The workflow for Places is:

  1. Make changes within uMap and export a geojson file. This geojson file is also editable in any decent GIS software, uMap is currently my favourite and has data storage to allow it to be the single source of truth for this dataset
  2. Copy that file into the git repository that powers the website
  3. Wait a couple of minutes for Netlify to publish the updated page

There is no web framework or static site generator here because there is no real content other than the data

We could potentially pull in the uMap data directly at render-time (assuming no CORS issues). To do so would be a mistake because it would rely on uMap remaining online and therefore be subject to bitrot.

The only dynamic functionality is ability to submit places, which uses a Netlify contact form. Losing this functionality is not a major problem.

Countries presents a list of Travelers Century Club countries, showing which ones I have visited or transited through. There are also a few notes for some of the countries, but that is not the primary goal of the site. The data gets updated whenever I travel somewhere new, which may range from zero to five times a year.

Most people would probably present this data in the form of Google Sheets or Airtable and be done with it. Instead I

  1. Edit yaml files - typically directly on the main branch via the GitHub webpage
  2. Wait a couple of minutes for Netlify to publish the updated page

Behind the scenes Netlify is running Hugo to build the webpage from the yaml data. I could instead of built the webpage entirely as a front-end application parsing json data, but this requires javascript to be enabled on the user's web browser

This results in a glorious small static webpage presenting the data. My web design skills may be from the 90's, but the resulting page is easy to parse by humans and computers alike

The original source data comes from the Travelers Century Club and is really horrible to parse. For a long time I maintained a Ruby gem where I had pre-parsed the data and made it available in Ruby, but that still required manual editing of the resulting yaml and nobody else was using the gem. My source list of countries is likely now out of sync with the source list of countries. At some point I will do the manual work to re-align my list, but I can get away with only doing this every few years.
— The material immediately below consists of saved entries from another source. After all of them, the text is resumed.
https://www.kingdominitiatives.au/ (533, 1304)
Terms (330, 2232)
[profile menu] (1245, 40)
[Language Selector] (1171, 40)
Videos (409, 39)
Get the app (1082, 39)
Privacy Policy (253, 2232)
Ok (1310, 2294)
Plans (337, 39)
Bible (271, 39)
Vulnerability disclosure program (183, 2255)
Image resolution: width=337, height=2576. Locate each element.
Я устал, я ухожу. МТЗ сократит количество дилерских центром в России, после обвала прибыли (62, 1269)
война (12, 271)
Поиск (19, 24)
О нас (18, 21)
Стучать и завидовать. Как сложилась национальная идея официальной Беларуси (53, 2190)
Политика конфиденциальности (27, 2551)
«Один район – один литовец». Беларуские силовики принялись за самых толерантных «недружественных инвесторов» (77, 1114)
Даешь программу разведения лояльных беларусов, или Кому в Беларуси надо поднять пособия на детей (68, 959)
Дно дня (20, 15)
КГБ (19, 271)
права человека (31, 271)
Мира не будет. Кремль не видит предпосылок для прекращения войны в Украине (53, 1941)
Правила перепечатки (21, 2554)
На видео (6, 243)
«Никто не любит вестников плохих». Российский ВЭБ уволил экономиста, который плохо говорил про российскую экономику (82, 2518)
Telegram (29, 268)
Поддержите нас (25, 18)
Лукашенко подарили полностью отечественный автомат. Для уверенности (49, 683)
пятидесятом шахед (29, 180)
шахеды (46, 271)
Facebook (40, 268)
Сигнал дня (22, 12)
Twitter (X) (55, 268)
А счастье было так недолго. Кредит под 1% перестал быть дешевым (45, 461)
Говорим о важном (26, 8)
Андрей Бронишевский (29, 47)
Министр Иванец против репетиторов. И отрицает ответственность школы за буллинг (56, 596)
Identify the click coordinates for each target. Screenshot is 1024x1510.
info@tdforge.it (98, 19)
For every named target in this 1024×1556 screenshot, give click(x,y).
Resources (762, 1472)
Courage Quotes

This example is slightly different to the others because it's a work in-progress and creates multiple pages.

If relying on data from external systems is bad, then it follows that we should collate that information onto our own site. This is the opposite of the indieweb P.O.S.S.E (Publish on Own Site Syndicate Elsewhere) but acknowledges the fact that other systems are often preferable for data generation.

Currently I collate links added to Pinboard and GitHub stars into my weeknotes here on It's not truely my own site, but it is backed up. It doesn't cover everything I would like to include, but it's probably the most interesting/useful.

I do this through a very rough CLI app I've named weekly. The flow looks like:

  1. Run hugo new to create the template for this week's post
  2. Add notes on what I've been up to
  3. Run weekly pinboard to append interesting links
  4. Run weekly githubstars to append github stars
  5. Git commit and push to make a backup
  6. Run hugo to publish the site

After creating this workflow I came across Katy DeCorah's Build your own metadata library which automates a similar workflow and publishes into a single page, as well as providing a local mini data warehouse providing the data for other interesting use-cases. This is a tempting alternative, but low on my priorities list right now.